Deeper analysis allows commercial real estate investors (developers, brokers, shopping center owners, retailers, restaurant operators and others) to gain an unprecedented understanding of how one real-estate location compares with another.
Among the applications for such technology are the ability to determine how far mobile devices are from a specific location, how much time a mobile device spends in one place compared with another, and the count of mobile device pings in one location compared with another.
When comparing mobile device counts at different locations, the question is whether totals alone are sufficient for investors to make crucial decisions, or if resources could be better deployed if the counts were supplemented with context about who owns the mobile devices.
In our experience, there is no question that a truly useful customer profile must accurately append household level attributes to the historical traffic data produced by a device. The benefits can be seen across multiple industries.
For example, many shopping center owners are seeking to develop the ideal tenant mix. By analyzing the mobile data generated around a property and further refining the information with household level psychographic and behavioral parameters, owners can make better decisions. In one location, there may be an opportunity to attract the retailer REI if enough mobile device pings in the target area are from people under age 50 who show a preference for skiing, camping, biking and other outdoor activities. It may make little sense to target Tiffany if a majority of pings are from 20-somethings with lower-than-average disposable incomes.

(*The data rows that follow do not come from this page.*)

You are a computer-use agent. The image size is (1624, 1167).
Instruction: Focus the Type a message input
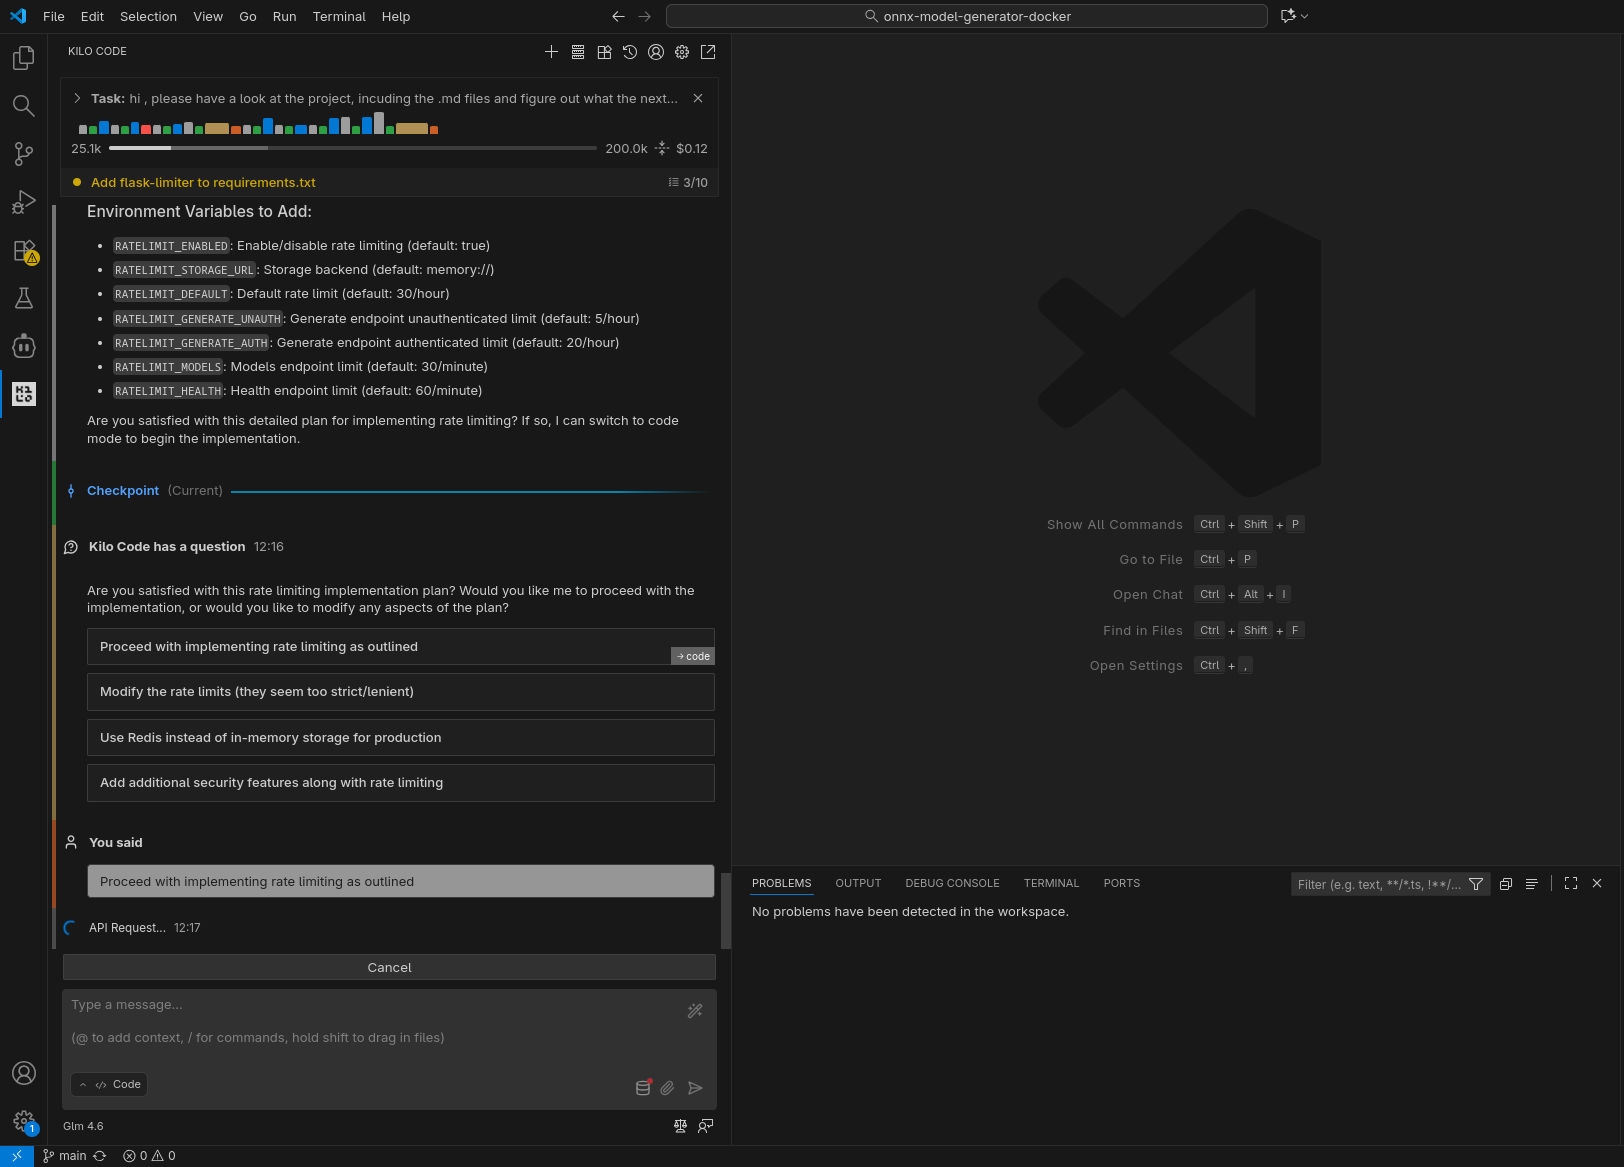pos(370,1021)
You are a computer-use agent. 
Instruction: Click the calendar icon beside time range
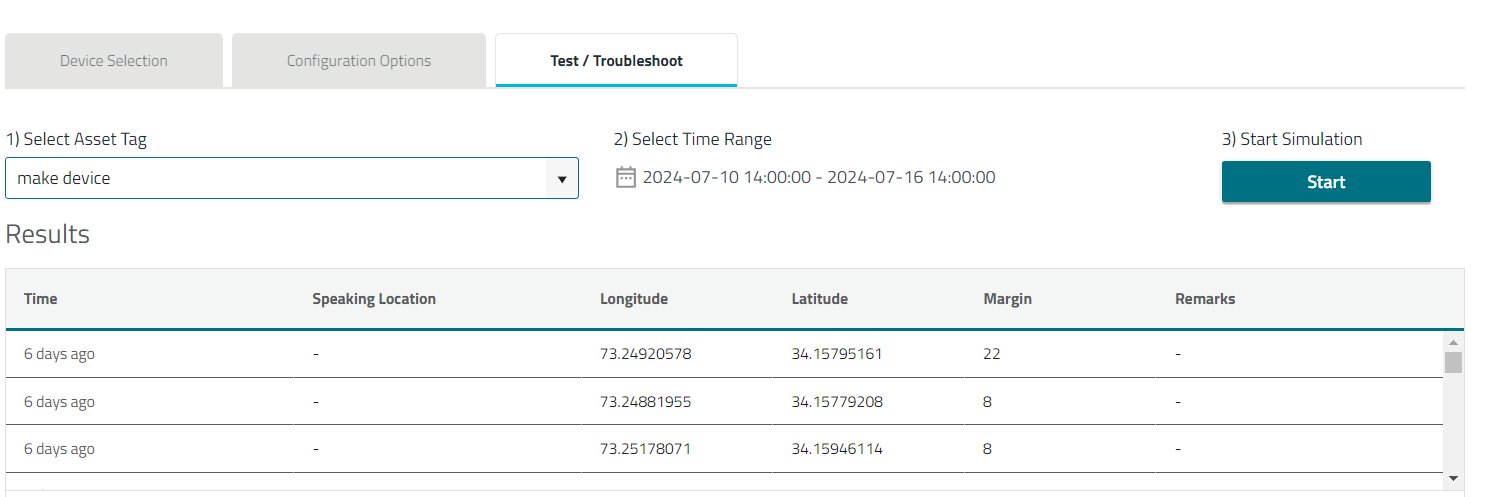click(625, 178)
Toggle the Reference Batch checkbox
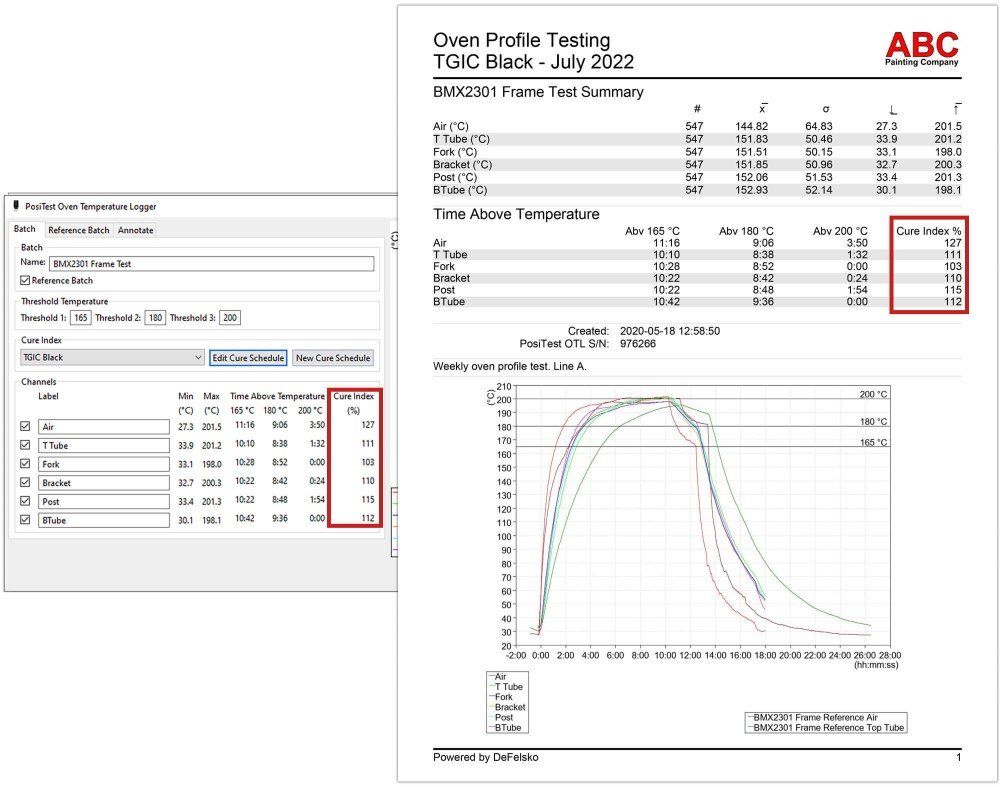The width and height of the screenshot is (1003, 787). tap(26, 281)
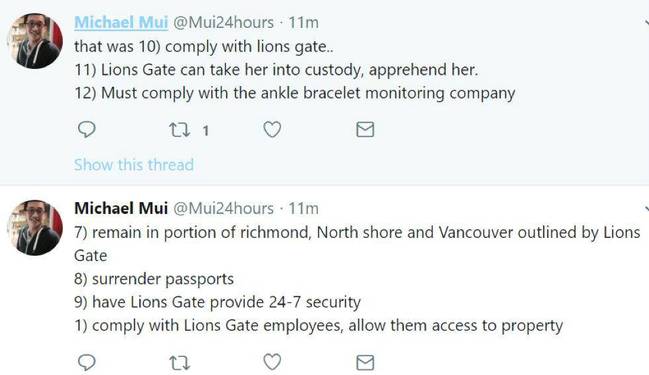Open second tweet's profile picture
This screenshot has height=375, width=649.
(x=35, y=227)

Houston Airport Systems changed the parameters of a current food and beverage tenant request after an analysis by Buxton added relevant customer profile inputs to mobile location data to provide management with a better understanding of the passenger mix at William P. Hobby Airport.
Also, the City of Fort Worth, Texas, wanted to know which types of events it should stage at a 14,000-seat multi-use arena being built as the new home of the Fort Worth Stock Show & Rodeo.
Using mobile device data with household level customer profile data, Buxton discovered that between 23% and 40% of those attending concerts at the American Airlines Center, located 35 miles to the east, live in the Fort Worth area. However, by looking beyond basic volume data, the analysis revealed that Fort Worth residents favor country and rock over hip-hop, dance, pop and indie bands. By adding household level insights, stadium management gained a better understanding of the genres that appeal to its real customers.
As mobile data use evolves, real estate investors should look beyond adding generalized inputs to location information, such as attaching simple averaged block group or ZIP code demographics. The average population of each of the more than 47,700 ZIP codes in the U.S. was almost 7,500, according to the 2010 census, meaning if you had 7,500 mobile devices from the same ZIP code, they would all have the exact same demographics. The same applies to the 211,267 census blocks with a typical population of 1,500.
While some start-ups might argue that analyzing to this general level protects privacy, a more likely explanation is that they lack the analytical capabilities, experience and resources needed to be as granular as possible, along with the investment in ultra-high security audits that’s necessary to ensure personal data is protected at all times.
Commercial real estate investors and operators who want to get the most out of mobile location technology need to rely on analysts with the track record, processing power, analytical capabilities and other resources that are required to create in-depth, relevant mobile device counts using household-level profiles.
When it comes to commercial real estate, the old adage, “location, location, location,” should be “customer, customer, customer.” That’s why, when it comes to mobile location data, high-quality context-based profiles trump quantity alone.